___ Input data
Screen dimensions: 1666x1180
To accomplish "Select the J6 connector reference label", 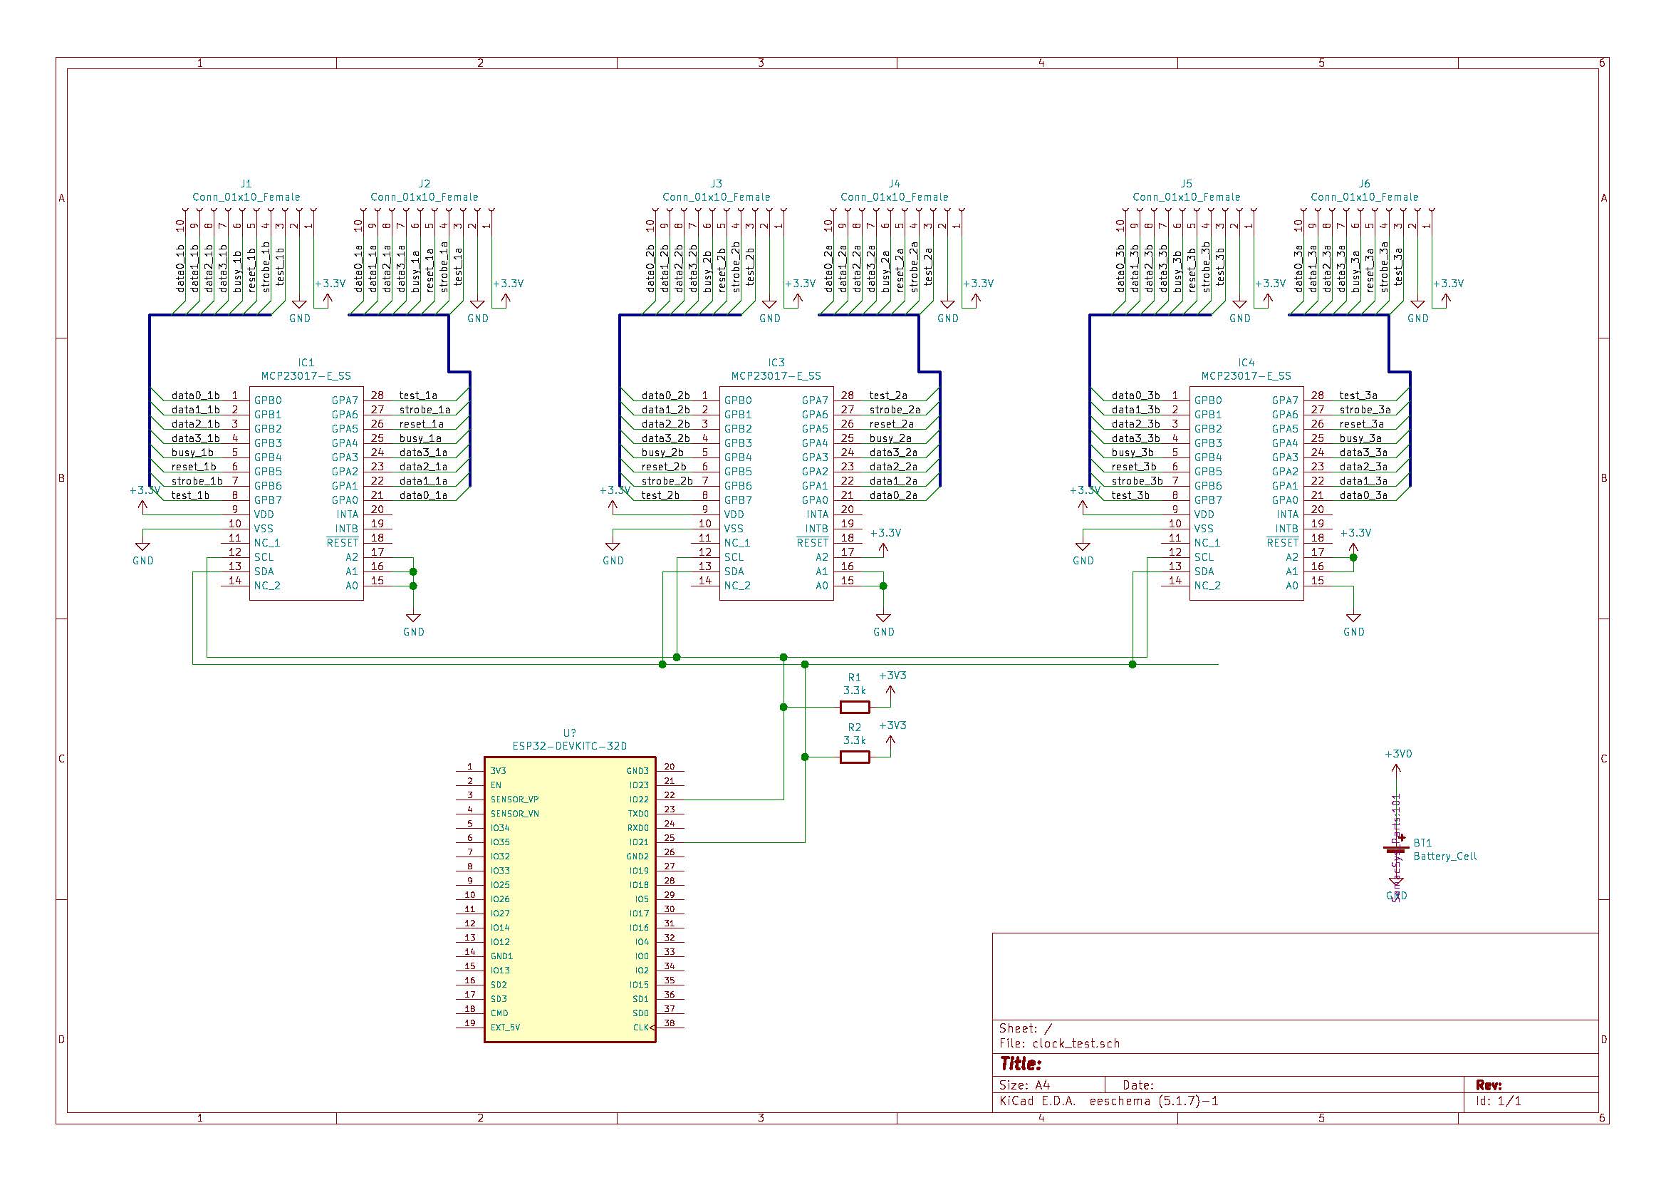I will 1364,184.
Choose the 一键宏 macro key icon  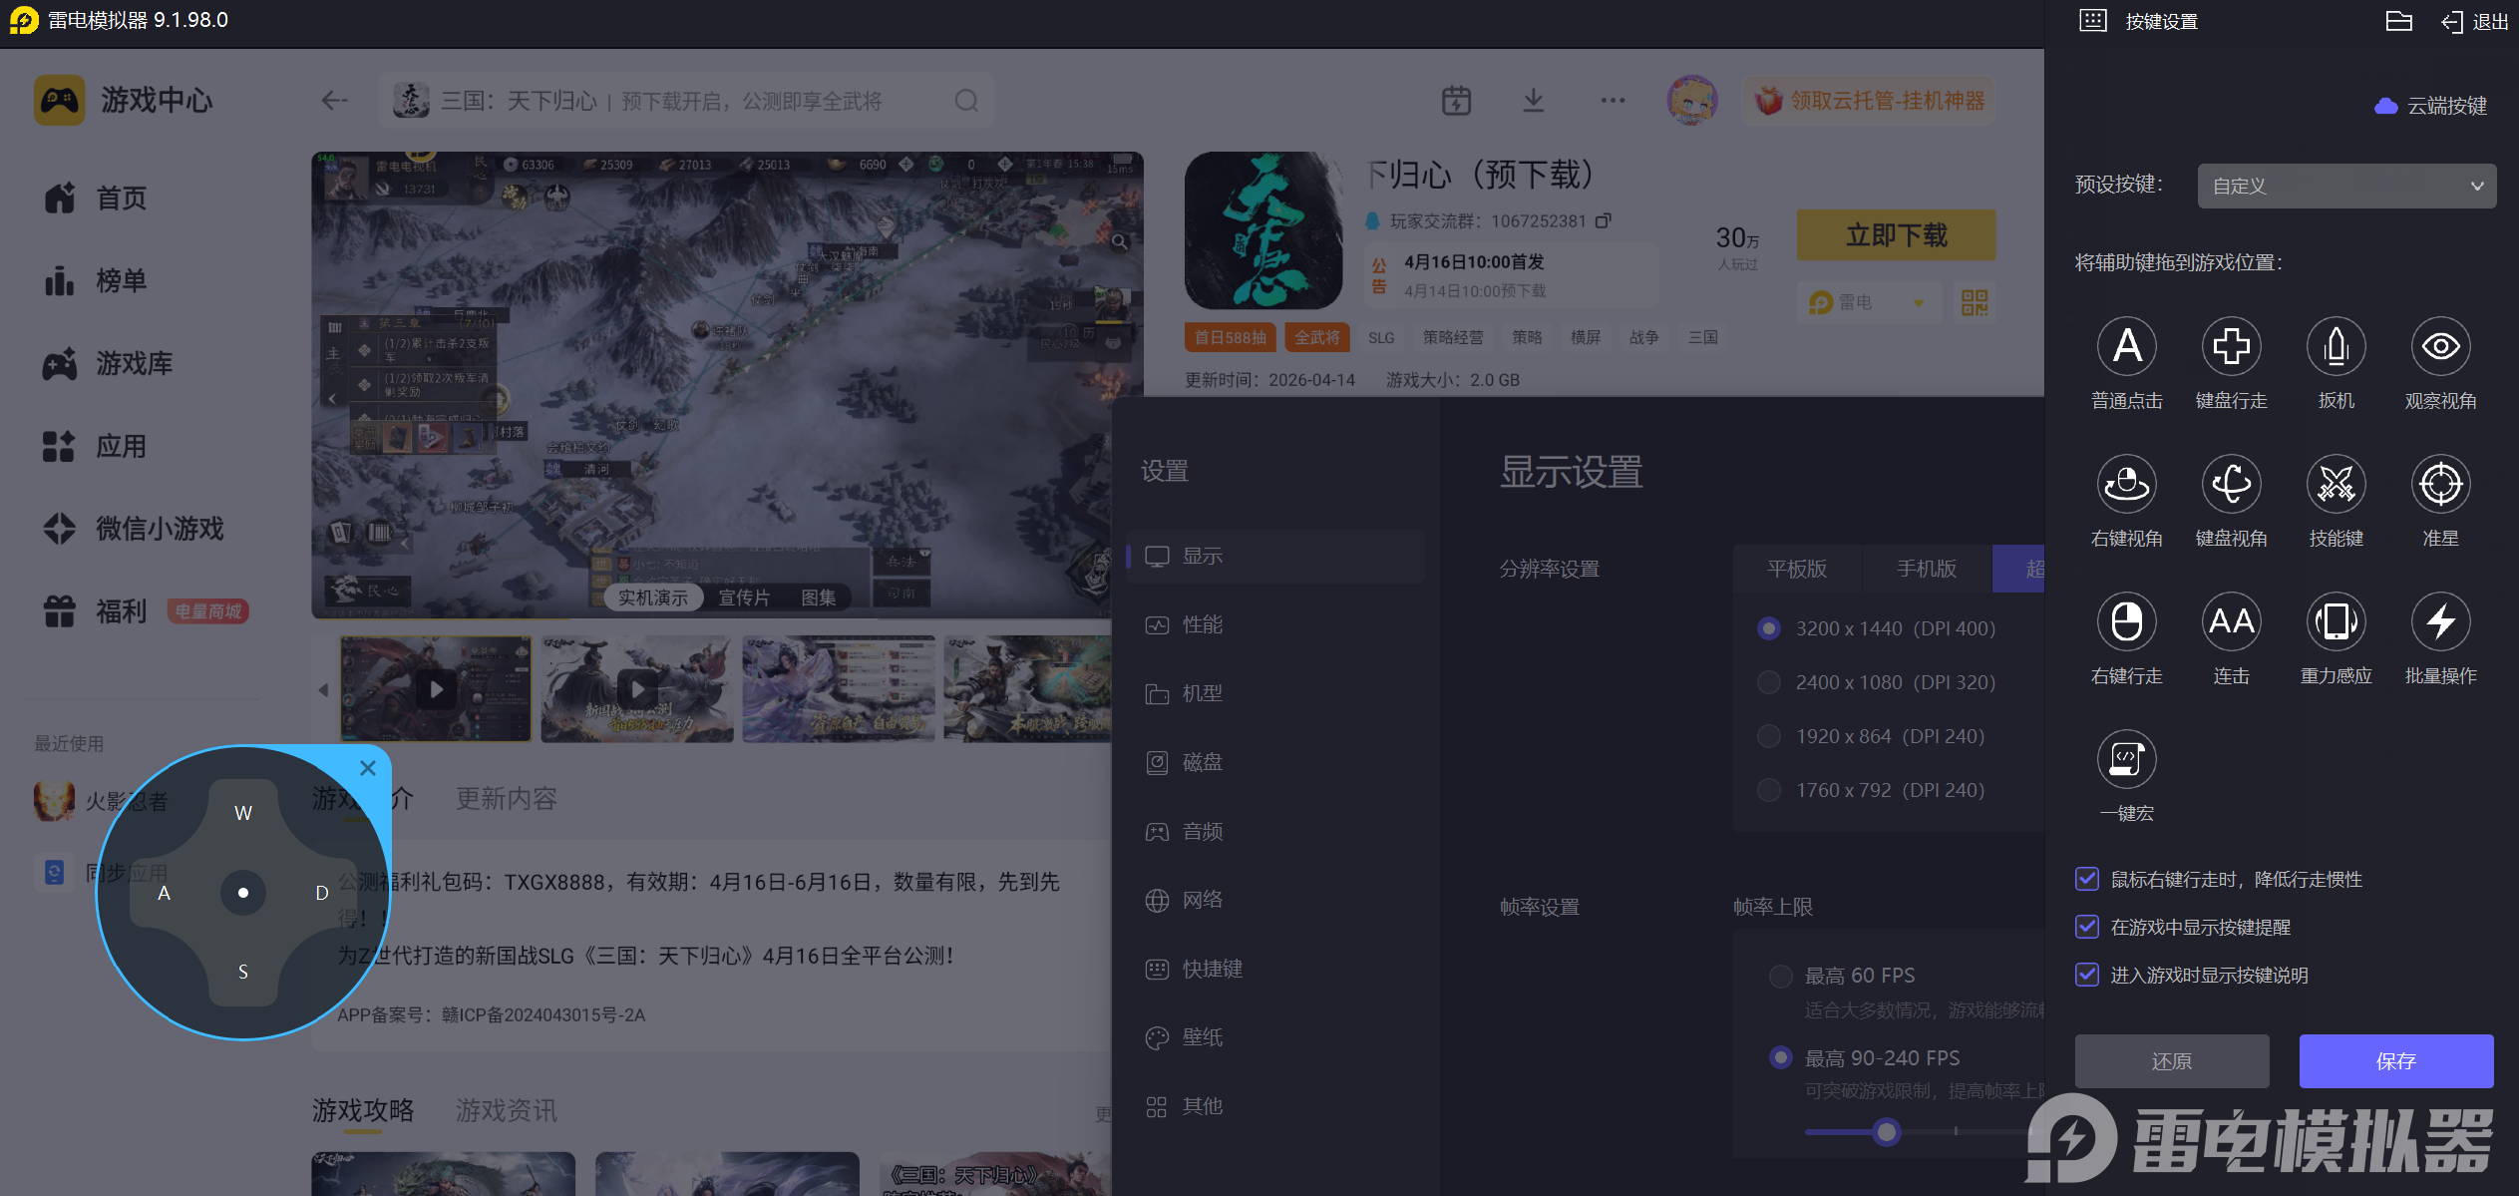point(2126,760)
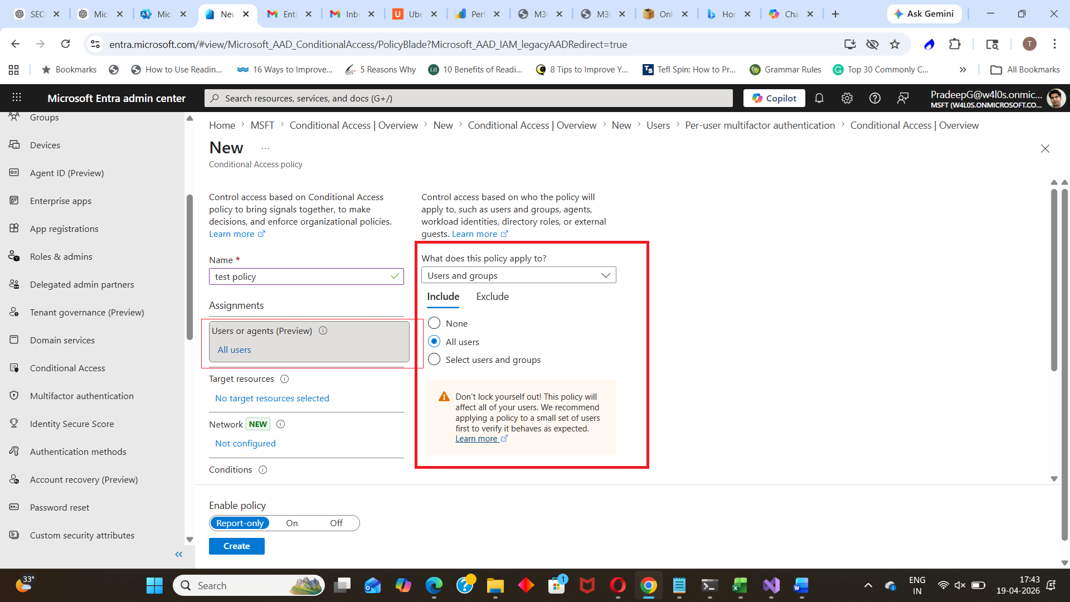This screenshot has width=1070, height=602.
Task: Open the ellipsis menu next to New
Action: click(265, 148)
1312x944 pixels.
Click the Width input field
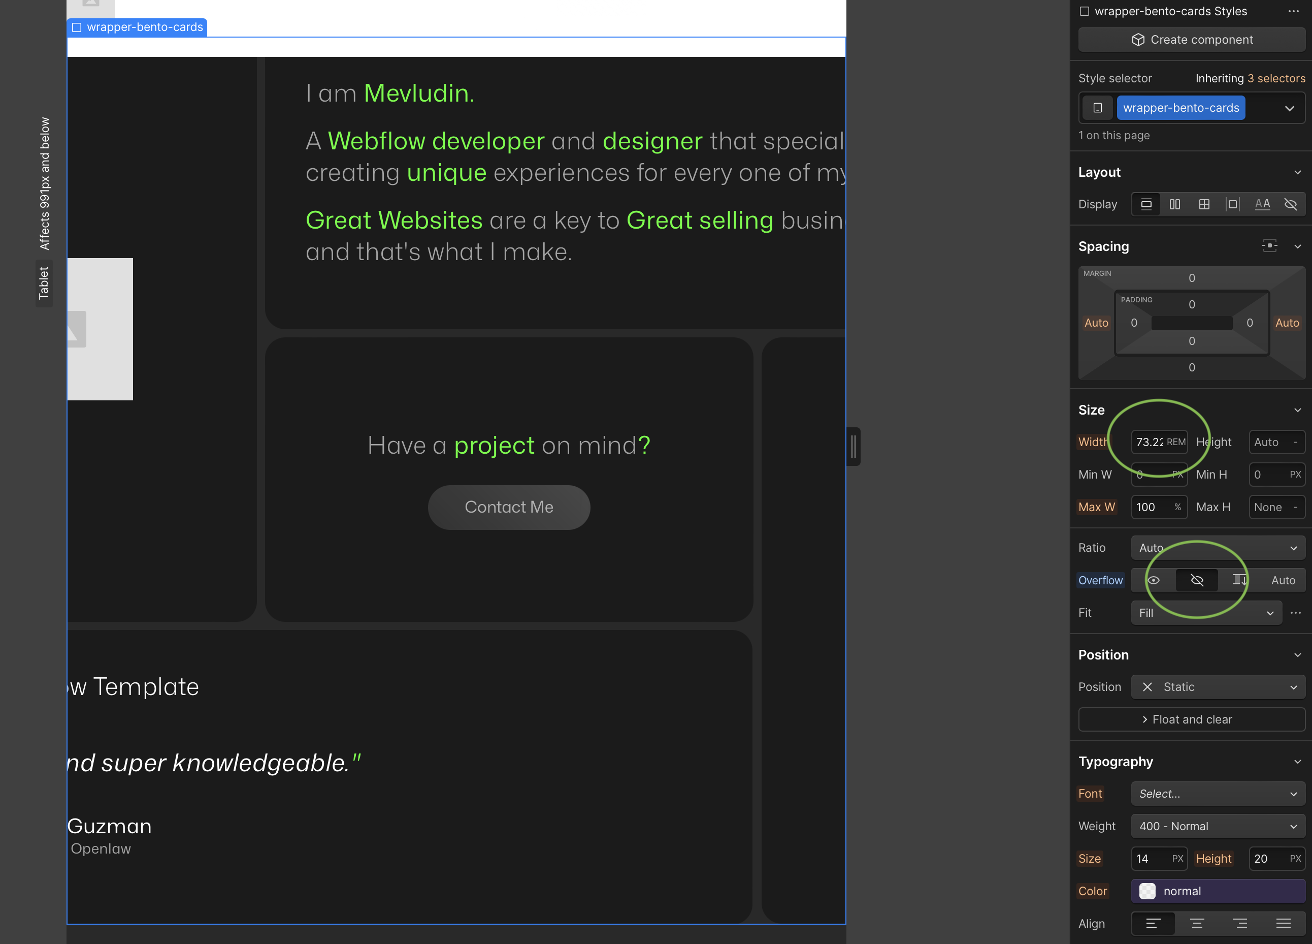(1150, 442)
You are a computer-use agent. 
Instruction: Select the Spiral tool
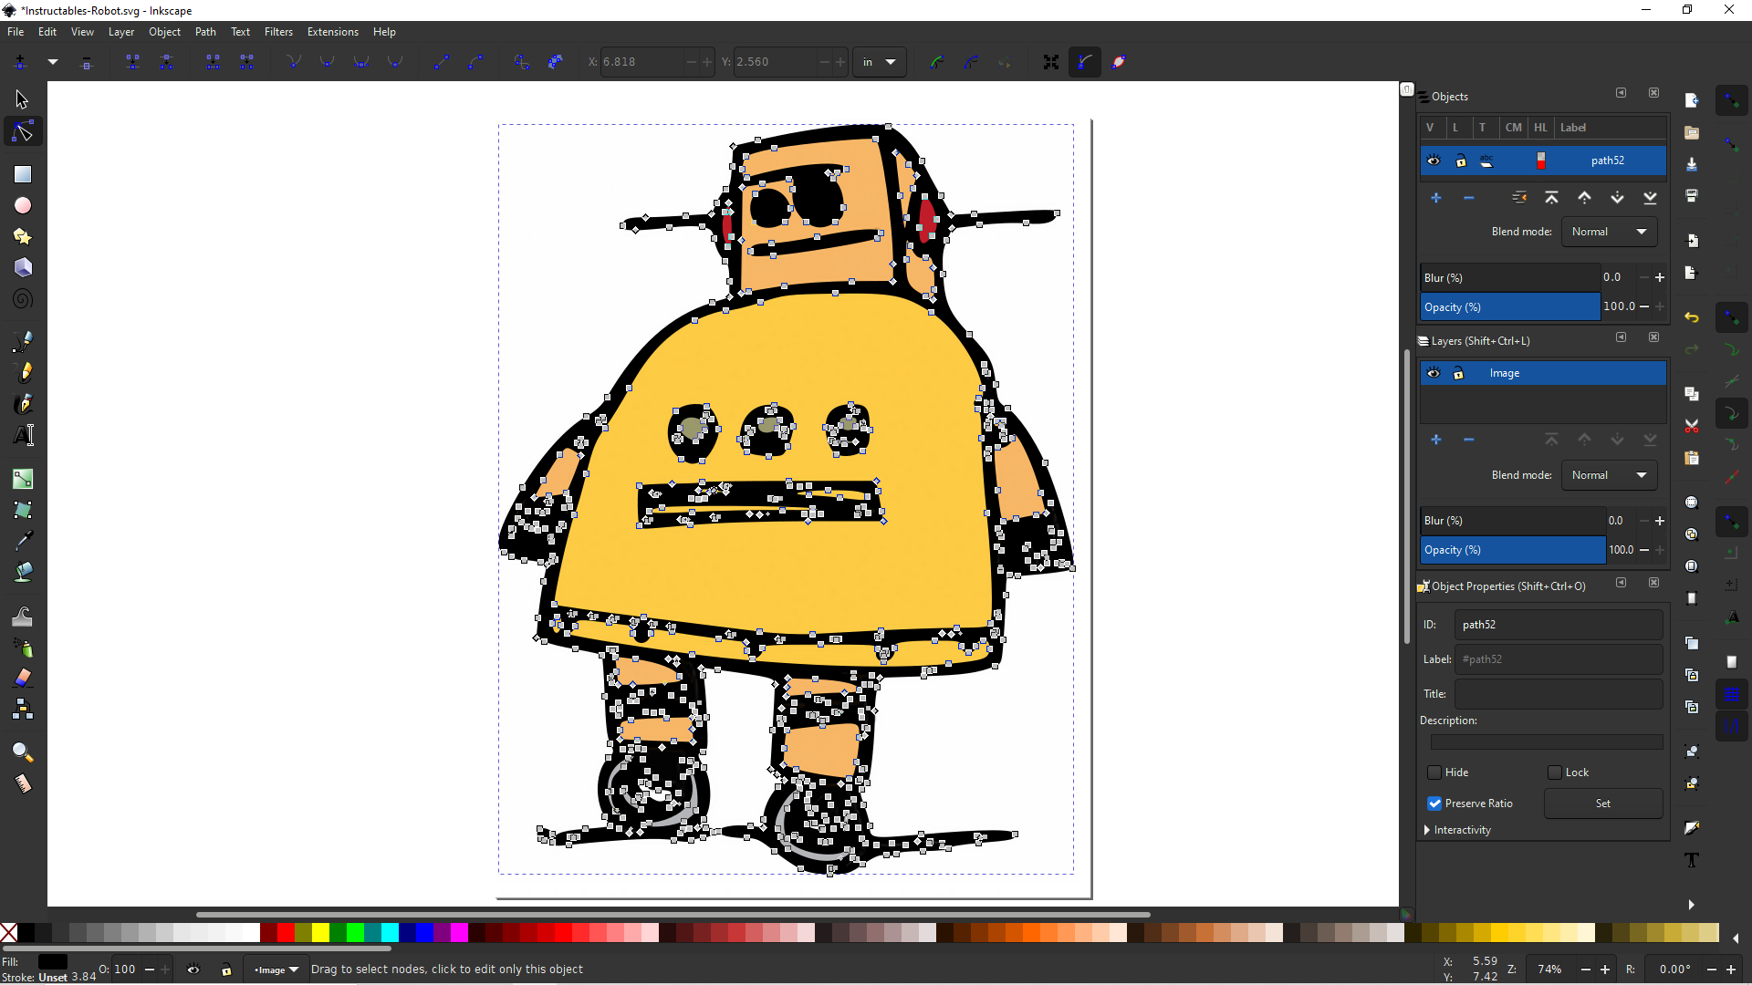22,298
______
## Action item
Leave out every picture, and repeat word for word only the lines from the one holding "1312x944 pixels." through the end of the entries above, both ends included.

## Answer
1312x944 pixels.
Click the Width input field
(1150, 442)
You are a computer-use agent. 
Instruction: Select the Spiral tool
22,298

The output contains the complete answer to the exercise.